Tal como no fiorde Penguin, o fiorde Europa, em seu setor interno, apresenta características morfológicas e acústicas de um sistema de linha de encalhe. Nele, atividades nas vertentes, desde o banco morâinico, produziram depósitos de fluxo de detritos e de deslizamentos que acompanharam a vertente externa. Os depósitos de contacto com o gelo identificam duas posições possíveis da frente do gelo, além da posição de maior estabilidade da frente da geleira representado pelo sill morâinico raso, cuja espessura é superior a 70 m. A crista do depósito está localizada cerca de 16 km da frente da geleira observada em 2001 pela imagem de satélite. As outras possíveis posições da frente do gelo, identificadas pelos depósitos menos desenvolvidos que a anterior, estão a 18 e 22 km daquela frente.

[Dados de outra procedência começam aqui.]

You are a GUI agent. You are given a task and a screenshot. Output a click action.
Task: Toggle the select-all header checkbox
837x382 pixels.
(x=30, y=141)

A fácies estratificada I, intercalada com os depósitos de fluxo de detritos, representa atividade das plumas de sedimento subglacial e depositada mais além das superfícies de contato com o gelo, composta de material mais grosso que foi possivelmente formada por fluxos de água de fusão subglacial, o que é indicado pelos refletores de configuração interna caótica.

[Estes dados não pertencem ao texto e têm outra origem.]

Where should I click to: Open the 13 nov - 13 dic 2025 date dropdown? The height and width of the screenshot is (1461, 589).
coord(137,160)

As fácies estratificadas II e III podem representar dois processos genéticos distintos. A fácies III representa depósitos pós-retração, quando a geleira recuou desde o banco morâinico para outra posição mais próxima à cabeceira do fiorde, ou possivelmente, para a atual posição. Ao mesmo tempo, se acumulam os fluxos de detritos, desde a vertente interna do banco, originados do deslocamento das geleiras, e que se mesclam com os sedimentos estratificados. A fácies II corresponde a uma situação mais recente, representada pela deposição de sedimentos contidos nos icebergs e no gelo marinho retidos nas proximidades da cabeceira pela topografia do fiorde, formando uma extensa área dominada pelos sikussaks. O próprio banco morâinico pode operar como uma barreira à circulação livre do gelo para a parte externa do fiorde. Nesse sentido, os depósitos superiores estratificados seriam classificados como diamicto estratificado.

Fiordes Calvo e Amalia

Nos fiordes Calvo e Amalia, o gelo marinho não permitiu obter o levantamento das partes proximais à cabeceira. Ou seja, só foram investigadas as zonas de confluência do fiorde Peel, que são marcadas por sills rochosos e morâinicos cobertos ou preenchidos nas bacias mais superficiais por sedimentos estratificados.

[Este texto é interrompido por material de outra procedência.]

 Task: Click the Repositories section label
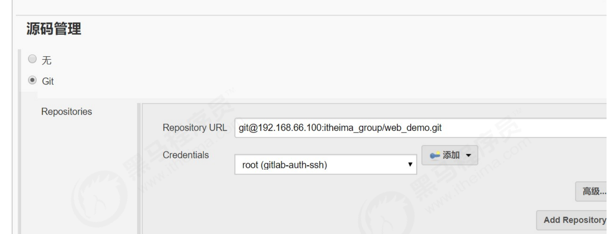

As fácies caóticas no fiorde Calvo são caracterizadas pela elevada resposta acústica interna, porém incoerente. As camadas superficiais, que podem alcançar 30 metros de espessura, têm resposta acústica mais débil do que as camadas inferiores, que possuem em média 25 metros de potência visível de espessura. As camadas superiores diferem das subjacentes por sua forma de cunha, e a espessura diminui em direção à saída do fiorde (Figura 11).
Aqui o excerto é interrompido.